** DATASET EXCERPTS follows **

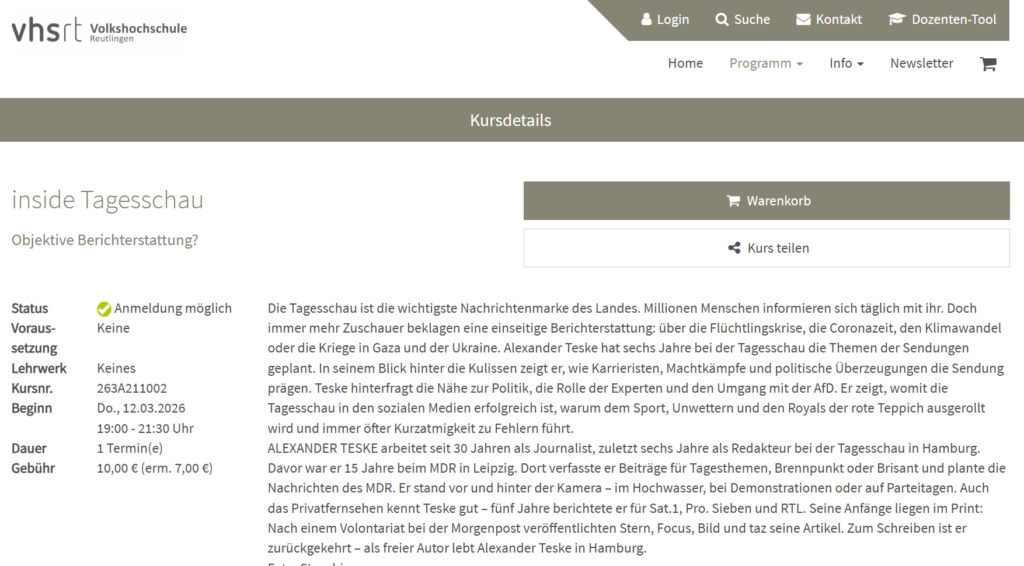Screen dimensions: 1024x566
Task: Click the course title inside Tagesschau
Action: click(x=107, y=200)
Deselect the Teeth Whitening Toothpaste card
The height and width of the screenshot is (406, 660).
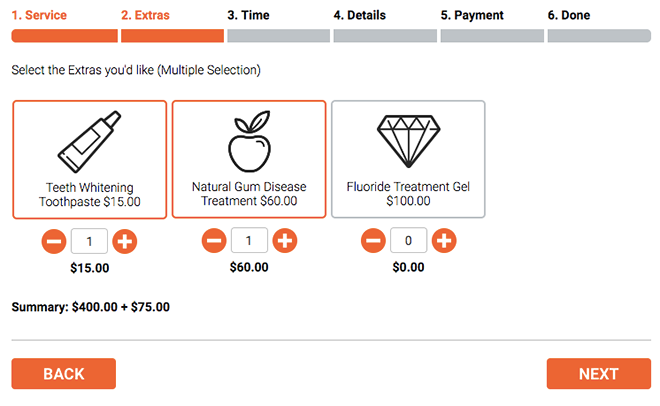[x=90, y=159]
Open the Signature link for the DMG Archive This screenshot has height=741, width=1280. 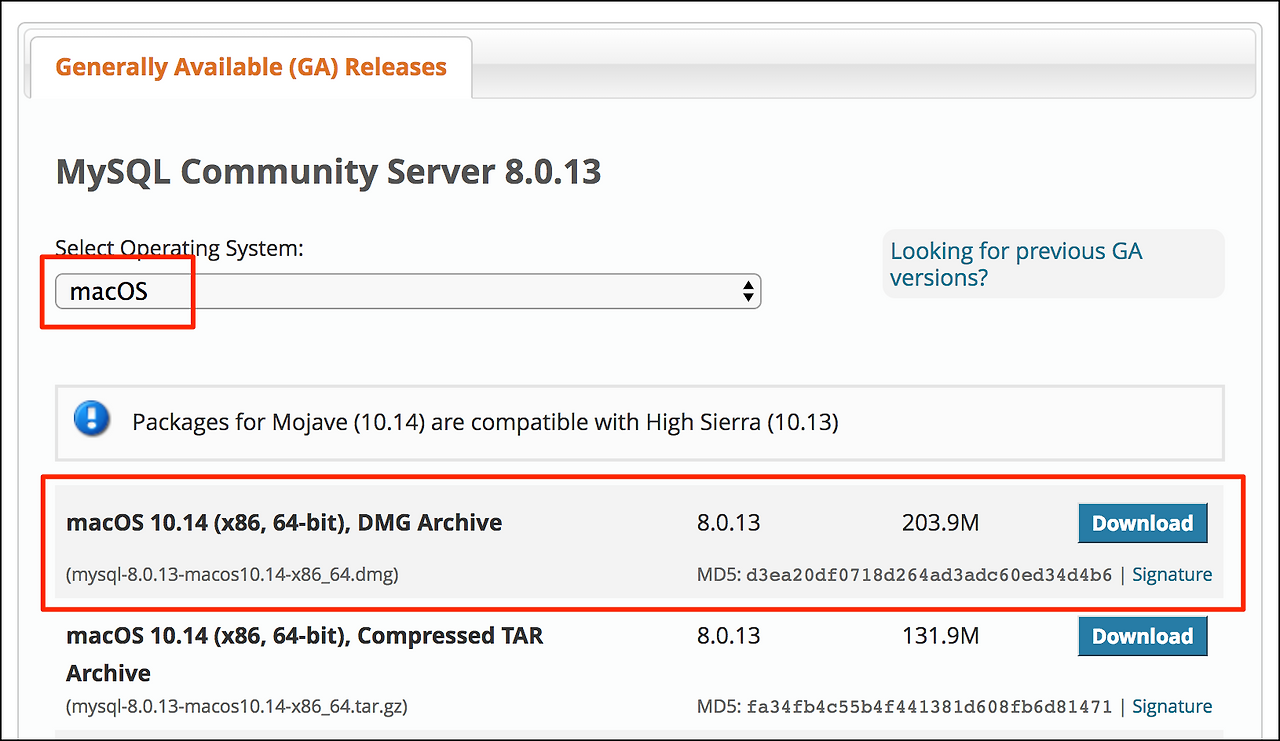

** End of DATASET EXCERPTS **

* _TO DO_: Nothing but the lines from the one with "Deselect the Teeth Whitening Toothpaste card" through the last line of the records should appear in your answer, each exactly as written and without pictures.

* _ANSWER FOR THE TASK_:
Deselect the Teeth Whitening Toothpaste card
The height and width of the screenshot is (406, 660).
[x=90, y=159]
Open the Signature link for the DMG Archive This screenshot has height=741, width=1280. 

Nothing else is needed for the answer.